When photographing a bird on a nest:
- Remain behind the posted area. No part of you or your camera equipment should go beyond the string or signs. If the area around the nest is not staked off, you should remain far enough away to avoid disturbing nesting birds (typically 300 feet). If the birds show any sign of agitation as a result of your presence, please quietly and slowly retreat until the birds no longer appear agitated.
- Never get close enough to cause the bird to leave its nest. Please back off immediately if you flush a bird. Sometimes birds nest near the edge of a posted boundary, so even if you are outside the string, if the bird responds to you, you’re too close!
- Scan for predators. Make sure there are no predators nearby such as raccoons, cats, and crows that may be attracted to human presence or scent. Predators also are alert to movement, so by flushing a bird, you may inadvertently help predators notice birds that would otherwise have remained camouflaged.
- Don’t exceed 10 minutes. Too much time near the nest may unduly stress the birds. Be considerate and do not spend more than 10 minutes near the nest. After 10 minutes, all photographers should leave the nest area and wait at least three hours before returning.
- Don’t specify the nest’s exact location when sharing or publishing photos.
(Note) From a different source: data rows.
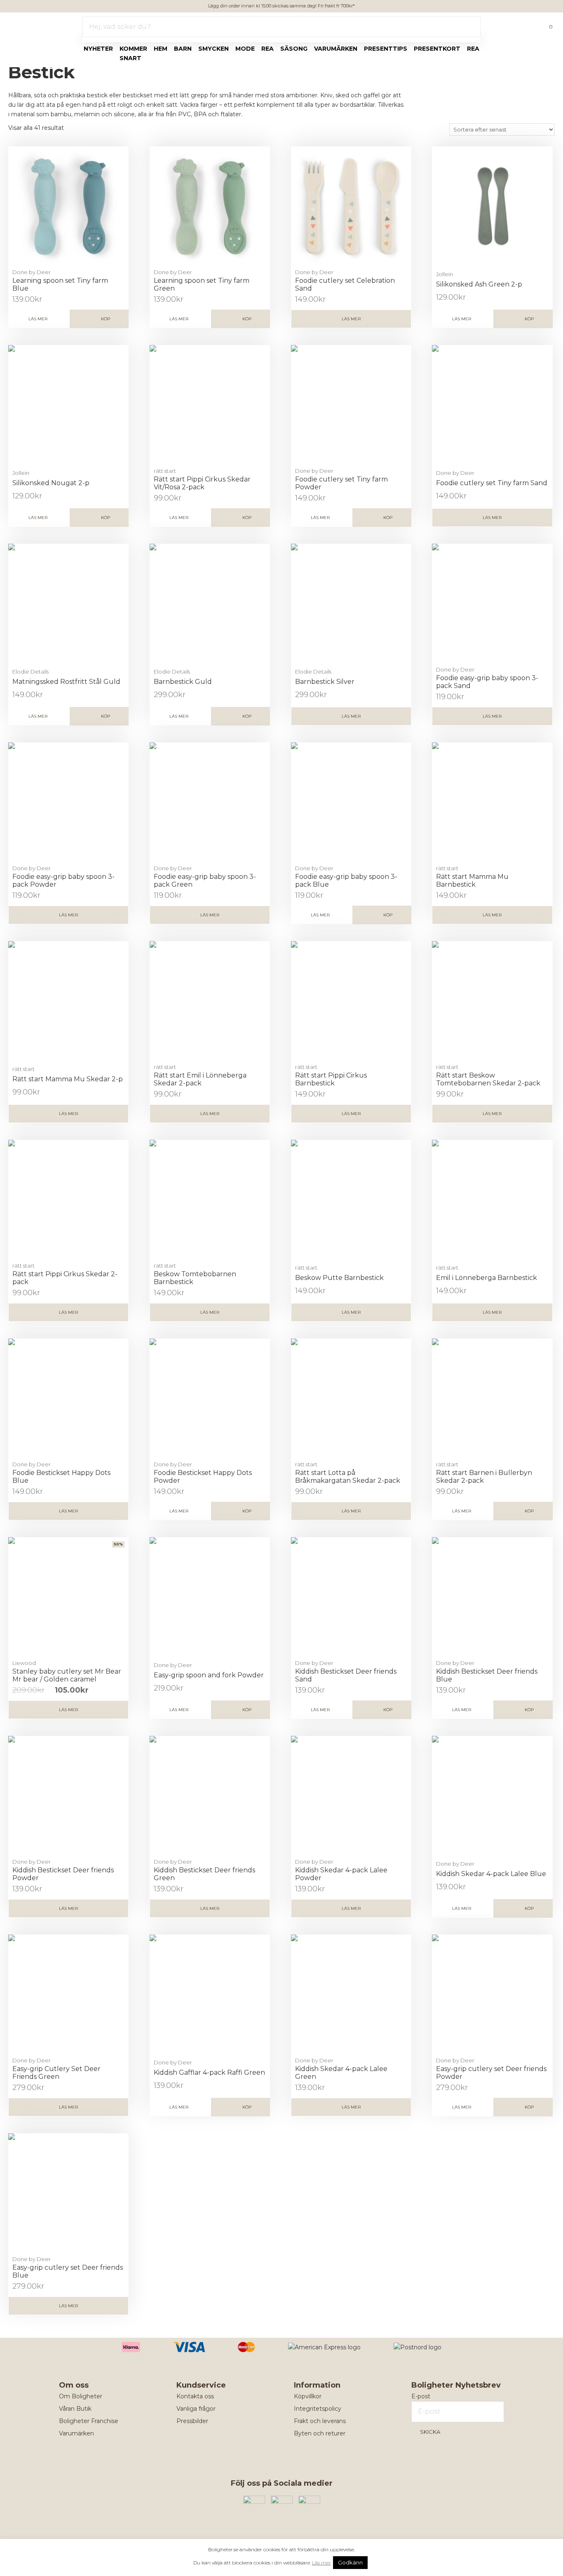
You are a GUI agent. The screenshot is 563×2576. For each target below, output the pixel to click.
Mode (245, 48)
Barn (183, 48)
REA (473, 48)
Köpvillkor (307, 2396)
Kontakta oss (195, 2396)
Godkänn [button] (350, 2562)
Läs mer (37, 319)
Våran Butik (75, 2408)
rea (267, 48)
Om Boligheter (80, 2396)
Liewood (24, 1663)
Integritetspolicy (317, 2408)
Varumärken (335, 48)
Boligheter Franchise (88, 2421)
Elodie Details (30, 671)
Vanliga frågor (196, 2408)
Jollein (444, 274)
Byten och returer (319, 2433)
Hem (160, 48)
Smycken (213, 48)
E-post (420, 2396)
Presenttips (385, 48)
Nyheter (98, 48)
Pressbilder (192, 2421)
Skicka (430, 2431)
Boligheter (31, 25)
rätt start (165, 470)
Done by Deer (31, 272)
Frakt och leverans (320, 2421)
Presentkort (437, 48)
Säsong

Advertising the birds’ nesting location may draw additional disturbance to the area.
- When photographing birds that are away from their nests, or birds with chicks:
- Stay at least 100 ft. away from the birds. Wait for the birds to approach you for closer shots.
- Don’t “push” birds around the beach. Birds need to be able to feed and rest without disturbance. Shorebird chicks must constantly forage to gain enough weight to fledge in time, so any time taken away from foraging is detrimental to their survival.
- Don’t litter on the beach. Any type of litter on the beach can have adverse impacts upon the birds. For example, scraps of human food may attract predators, and pieces of plastic may entrap and ultimately kill the birds.